Before you jump into predictive or prescriptive modeling you need to have a good understanding of the nature of your dataset and pandas is a great avenue through which to do that.


### Pandas within the data science toolkit

Not only is the pandas library a central component of the data science toolkit but it is used in conjunction with other libraries in that collection. 

Pandas is built on top of the **NumPy** package, meaning a lot of the structure of NumPy is used or replicated in Pandas. Data in pandas is often used to feed statistical analysis in **SciPy**, plotting functions from **Matplotlib**, and machine learning algorithms in **Scikit-learn**.

Jupyter Notebooks offer a good environment for using pandas to do data exploration and modeling, but pandas can also be used in text editors just as easily.

Jupyter Notebooks give us the ability to execute code in a particular cell as opposed to running the entire file. This saves a lot of time when working with large datasets and complex transformations. Notebooks also provide an easy way to visualize pandas’ DataFrames and plots.
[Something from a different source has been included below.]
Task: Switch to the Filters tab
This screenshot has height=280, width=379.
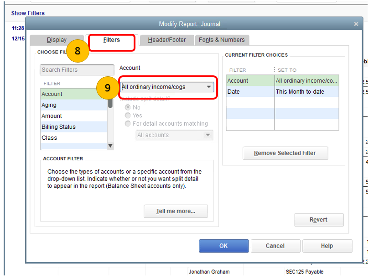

### Installation and Import
Pandas is an easy package to install. Open up your terminal program (for Mac users) or command line (for PC users) and install it using either of the following commands:

`conda install pandas`

OR 

`pip install pandas`

Google Colab has pandas pre-installed.

To import pandas we usually import it with a shorter name since it's used so much:

In [None]:
import pandas as pd

## Series and DataFrames

The primary two components of pandas are the `Series` and `DataFrame`. 

A `Series` is essentially a column vector, and a `DataFrame` is a multi-dimensional table made up of a collection of Series.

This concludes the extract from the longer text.